Within the context of microbiome analysis, all three of the above issues point to using J in place of r for correlation studies. First, microbial communities are generally characterized by large numbers of rare taxa [59], making detection and stochasticity more likely to be problematic. Second, microbiomes are well-known to be under-sampled [60,61], again pointing to potential issues with detection error. Third, although the historically prevailing paradigm has been that ‘all microbes are everywhere, [and] the environment selects,’ more and more this perspective is being challenged by evidence suggesting often strong dispersal limitation among microbes [62,63]. Finally, because we lack a full understanding of the habitat requirements of most microbes, it is probable that many microbiome experiments are inadvertantly designed to sample across environments that are widely different from a microbial perspective. Because J ignores co-absent sites, and is thus generally more robust as compared to r when considering the effects of detection error, stochasticity, dispersal constraints and sampling design, we strongly recommend that researchers use J in analyses of microbial correlations based on P/A datasets.

Discussion and conclusions

As more and more WGS datasets become available from a diverse array of microbial sites and habitats, having appropriate methods for characterizing microbial interactions will become more important. Because abundance estimation from WGS datasets remains problematic [40], correlation analyses based on abundances are likely to be unreliable.
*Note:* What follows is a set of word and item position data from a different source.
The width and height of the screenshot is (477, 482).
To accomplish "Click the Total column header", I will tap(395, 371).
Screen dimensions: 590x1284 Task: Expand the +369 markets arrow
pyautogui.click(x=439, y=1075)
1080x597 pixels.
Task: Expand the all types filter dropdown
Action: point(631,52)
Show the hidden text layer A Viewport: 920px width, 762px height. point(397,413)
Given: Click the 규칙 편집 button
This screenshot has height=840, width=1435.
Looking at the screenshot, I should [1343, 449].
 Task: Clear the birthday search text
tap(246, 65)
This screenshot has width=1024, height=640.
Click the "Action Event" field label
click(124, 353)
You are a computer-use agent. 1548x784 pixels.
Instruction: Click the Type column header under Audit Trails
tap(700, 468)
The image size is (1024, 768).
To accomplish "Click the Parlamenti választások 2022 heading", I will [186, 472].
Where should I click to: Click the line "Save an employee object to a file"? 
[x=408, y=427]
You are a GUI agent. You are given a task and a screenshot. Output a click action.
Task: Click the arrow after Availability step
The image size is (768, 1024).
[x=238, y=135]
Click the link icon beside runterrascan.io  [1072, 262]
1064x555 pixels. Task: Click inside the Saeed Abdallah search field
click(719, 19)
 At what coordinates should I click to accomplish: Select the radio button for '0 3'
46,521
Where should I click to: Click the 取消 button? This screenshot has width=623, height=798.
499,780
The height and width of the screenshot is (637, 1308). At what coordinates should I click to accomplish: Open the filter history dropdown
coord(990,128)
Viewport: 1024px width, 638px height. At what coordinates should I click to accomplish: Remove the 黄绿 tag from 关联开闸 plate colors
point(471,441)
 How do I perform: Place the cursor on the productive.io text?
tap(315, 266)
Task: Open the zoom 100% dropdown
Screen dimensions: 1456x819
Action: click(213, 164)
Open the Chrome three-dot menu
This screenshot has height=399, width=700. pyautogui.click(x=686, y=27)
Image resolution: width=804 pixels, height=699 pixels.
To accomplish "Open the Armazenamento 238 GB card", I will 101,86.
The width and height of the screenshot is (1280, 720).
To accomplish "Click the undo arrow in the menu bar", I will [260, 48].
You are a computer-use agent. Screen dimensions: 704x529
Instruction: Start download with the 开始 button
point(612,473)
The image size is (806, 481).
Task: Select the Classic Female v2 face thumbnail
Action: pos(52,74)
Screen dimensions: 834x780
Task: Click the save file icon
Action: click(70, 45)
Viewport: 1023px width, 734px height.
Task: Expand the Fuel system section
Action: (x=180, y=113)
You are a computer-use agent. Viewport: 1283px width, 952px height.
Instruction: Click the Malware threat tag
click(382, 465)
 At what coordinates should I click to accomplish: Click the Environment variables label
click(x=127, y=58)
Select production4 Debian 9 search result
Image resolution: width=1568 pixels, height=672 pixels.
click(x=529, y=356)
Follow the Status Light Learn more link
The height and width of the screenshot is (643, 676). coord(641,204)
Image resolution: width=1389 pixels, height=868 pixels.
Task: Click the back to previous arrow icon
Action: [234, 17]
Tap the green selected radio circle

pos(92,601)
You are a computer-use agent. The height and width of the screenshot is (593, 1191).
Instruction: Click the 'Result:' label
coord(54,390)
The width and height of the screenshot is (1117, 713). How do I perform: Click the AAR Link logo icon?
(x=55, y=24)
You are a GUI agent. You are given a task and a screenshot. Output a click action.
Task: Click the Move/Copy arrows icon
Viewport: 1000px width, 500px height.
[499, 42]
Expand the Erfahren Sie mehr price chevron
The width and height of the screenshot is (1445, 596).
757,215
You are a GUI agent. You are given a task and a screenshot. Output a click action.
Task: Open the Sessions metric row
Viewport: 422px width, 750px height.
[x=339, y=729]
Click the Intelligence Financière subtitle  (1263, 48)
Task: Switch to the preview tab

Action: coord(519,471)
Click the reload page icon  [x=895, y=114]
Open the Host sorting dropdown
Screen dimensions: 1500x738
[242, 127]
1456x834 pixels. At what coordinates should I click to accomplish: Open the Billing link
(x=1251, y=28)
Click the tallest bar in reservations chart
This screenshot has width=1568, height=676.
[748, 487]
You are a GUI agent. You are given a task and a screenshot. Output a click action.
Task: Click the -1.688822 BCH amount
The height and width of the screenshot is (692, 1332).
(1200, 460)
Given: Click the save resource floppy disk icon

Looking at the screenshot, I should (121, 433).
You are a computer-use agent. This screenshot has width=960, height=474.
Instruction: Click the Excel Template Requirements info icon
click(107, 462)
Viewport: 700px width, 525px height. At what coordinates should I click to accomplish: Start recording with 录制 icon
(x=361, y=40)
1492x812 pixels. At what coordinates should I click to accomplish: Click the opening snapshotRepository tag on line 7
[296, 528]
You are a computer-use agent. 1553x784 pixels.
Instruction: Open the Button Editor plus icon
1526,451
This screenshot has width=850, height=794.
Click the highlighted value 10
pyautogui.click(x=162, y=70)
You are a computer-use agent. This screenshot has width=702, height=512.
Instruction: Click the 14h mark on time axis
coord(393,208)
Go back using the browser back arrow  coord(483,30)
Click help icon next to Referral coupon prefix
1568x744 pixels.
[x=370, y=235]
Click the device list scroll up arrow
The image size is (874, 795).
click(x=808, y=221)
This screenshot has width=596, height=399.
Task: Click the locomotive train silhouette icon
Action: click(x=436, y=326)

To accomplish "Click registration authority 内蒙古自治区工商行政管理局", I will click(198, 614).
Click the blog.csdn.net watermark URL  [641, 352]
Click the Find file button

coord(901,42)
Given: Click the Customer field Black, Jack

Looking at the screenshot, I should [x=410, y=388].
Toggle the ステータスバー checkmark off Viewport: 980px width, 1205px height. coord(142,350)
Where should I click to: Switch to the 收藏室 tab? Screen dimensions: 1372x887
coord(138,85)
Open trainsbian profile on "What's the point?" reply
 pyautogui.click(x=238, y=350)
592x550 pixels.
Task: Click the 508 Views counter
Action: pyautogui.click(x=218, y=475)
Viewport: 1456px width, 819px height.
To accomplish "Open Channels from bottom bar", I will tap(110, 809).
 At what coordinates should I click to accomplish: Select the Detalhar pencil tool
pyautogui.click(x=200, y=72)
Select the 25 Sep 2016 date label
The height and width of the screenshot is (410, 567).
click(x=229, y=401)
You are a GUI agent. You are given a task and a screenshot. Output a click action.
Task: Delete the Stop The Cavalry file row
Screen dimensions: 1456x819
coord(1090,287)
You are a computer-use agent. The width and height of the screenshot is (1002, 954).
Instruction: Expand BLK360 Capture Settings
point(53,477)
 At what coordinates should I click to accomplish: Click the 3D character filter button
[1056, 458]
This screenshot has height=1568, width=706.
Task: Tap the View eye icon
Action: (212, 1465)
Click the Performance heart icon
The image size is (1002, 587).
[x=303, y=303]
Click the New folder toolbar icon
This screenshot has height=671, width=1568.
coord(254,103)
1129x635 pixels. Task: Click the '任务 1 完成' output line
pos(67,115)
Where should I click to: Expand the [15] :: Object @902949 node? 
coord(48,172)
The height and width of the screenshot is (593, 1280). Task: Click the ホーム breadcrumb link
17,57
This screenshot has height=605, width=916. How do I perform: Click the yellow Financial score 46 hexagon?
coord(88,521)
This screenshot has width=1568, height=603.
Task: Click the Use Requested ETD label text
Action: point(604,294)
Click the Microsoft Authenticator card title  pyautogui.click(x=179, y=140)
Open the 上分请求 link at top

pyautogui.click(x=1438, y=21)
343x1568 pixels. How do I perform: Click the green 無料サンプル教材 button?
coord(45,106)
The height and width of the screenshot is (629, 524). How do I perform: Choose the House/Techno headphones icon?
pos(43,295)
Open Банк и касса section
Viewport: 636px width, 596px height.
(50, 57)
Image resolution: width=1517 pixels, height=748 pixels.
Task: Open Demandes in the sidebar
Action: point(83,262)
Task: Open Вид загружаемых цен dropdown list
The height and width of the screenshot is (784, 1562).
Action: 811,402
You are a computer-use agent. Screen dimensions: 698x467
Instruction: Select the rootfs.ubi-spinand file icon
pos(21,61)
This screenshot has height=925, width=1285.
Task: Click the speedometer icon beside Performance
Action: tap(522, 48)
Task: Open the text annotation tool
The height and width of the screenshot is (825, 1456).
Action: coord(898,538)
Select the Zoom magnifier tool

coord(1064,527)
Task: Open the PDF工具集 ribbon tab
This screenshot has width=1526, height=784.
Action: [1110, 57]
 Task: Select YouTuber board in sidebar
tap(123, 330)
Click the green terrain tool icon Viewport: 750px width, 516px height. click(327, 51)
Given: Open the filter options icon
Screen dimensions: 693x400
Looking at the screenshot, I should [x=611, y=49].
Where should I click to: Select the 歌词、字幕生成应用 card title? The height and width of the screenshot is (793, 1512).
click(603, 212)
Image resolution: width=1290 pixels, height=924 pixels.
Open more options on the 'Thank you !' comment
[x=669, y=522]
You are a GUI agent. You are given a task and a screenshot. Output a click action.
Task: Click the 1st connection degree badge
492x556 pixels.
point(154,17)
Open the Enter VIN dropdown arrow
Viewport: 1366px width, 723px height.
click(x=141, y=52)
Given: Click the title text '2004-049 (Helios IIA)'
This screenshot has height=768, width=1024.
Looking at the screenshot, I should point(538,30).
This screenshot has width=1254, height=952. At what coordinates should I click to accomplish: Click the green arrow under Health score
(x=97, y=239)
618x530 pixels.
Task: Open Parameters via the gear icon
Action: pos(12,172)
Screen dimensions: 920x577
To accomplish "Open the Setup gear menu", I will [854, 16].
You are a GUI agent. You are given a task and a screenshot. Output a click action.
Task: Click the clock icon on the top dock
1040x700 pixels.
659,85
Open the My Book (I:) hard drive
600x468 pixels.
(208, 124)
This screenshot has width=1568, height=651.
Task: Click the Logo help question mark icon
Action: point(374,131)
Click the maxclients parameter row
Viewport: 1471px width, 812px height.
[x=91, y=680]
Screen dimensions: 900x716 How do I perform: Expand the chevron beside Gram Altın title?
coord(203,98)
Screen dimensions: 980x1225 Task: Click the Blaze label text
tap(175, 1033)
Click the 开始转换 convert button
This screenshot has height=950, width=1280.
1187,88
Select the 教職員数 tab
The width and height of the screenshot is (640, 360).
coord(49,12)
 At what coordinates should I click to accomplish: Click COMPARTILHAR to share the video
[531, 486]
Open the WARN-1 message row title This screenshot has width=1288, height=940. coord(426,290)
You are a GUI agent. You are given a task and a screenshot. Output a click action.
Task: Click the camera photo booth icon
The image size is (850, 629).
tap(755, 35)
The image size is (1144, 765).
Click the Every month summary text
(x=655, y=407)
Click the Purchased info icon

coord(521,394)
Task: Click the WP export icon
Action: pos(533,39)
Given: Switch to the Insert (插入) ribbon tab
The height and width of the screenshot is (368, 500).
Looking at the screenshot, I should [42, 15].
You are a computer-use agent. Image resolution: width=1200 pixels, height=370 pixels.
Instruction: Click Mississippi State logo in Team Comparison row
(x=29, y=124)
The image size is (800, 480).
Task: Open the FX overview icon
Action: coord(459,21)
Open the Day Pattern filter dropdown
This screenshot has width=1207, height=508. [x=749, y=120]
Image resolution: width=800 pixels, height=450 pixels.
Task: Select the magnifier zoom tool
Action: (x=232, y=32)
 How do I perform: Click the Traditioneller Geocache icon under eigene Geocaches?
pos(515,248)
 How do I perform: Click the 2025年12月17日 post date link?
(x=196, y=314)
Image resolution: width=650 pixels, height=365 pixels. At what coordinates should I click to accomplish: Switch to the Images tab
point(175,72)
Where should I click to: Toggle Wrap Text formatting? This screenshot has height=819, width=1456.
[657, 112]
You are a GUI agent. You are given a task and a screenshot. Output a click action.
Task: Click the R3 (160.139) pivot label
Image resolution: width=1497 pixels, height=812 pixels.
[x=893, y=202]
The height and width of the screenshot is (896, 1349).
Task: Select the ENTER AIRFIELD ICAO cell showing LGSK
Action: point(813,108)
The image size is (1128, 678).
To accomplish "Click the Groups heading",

Consequently, we suggest P/A analyses. Historically, researchers have estimated the strength of association between two taxa from P/A datasets using Pearson’s correlation coefficient for binary outcome (equivalent to a phi coefficient). However, large numbers of non-meaningful co-absent sites caused by detection problems, stochasticity of low abundance populations, dispersal constraints, excessive sampling (which can find too many co-absent sites relative to other types of sites), and sampling from drastically different environments can make this metric problematic. Though also relevant in macroecological systems, these complications appear to be even more significant in microbial settings (see, for example, Table 1).

By contrast to Pearson’s correlation coefficient, Jaccard’s index does not consider co-absent sites. For this reason, we suggest Jaccard’s index as the metric of choice for microbiome studies. Interestingly, even in macroscale systems, the greater robustness of J versus r to sampling design and species biology has led researchers to conclude that J is generally superior. Hubálek [64], for example, analyzed 43 similarity coefficients of P/A data for five “admissible” theoretical criteria and concluded that Jaccard and three others indices “generally work well” for both similarity and dissimilarity. Pearson’s correlation coefficient was not one of them. Likewise, Janson and Vegelius [48] reviewed 20 metrics of correlation in P/A data for six intuitive criteria and found that r applied to binary data failed two criteria, whereas J and three other measures passed all six. Consequently, they concluded that J is “a very natural coefficient,” because it carries the simplest ecological interpretation [48].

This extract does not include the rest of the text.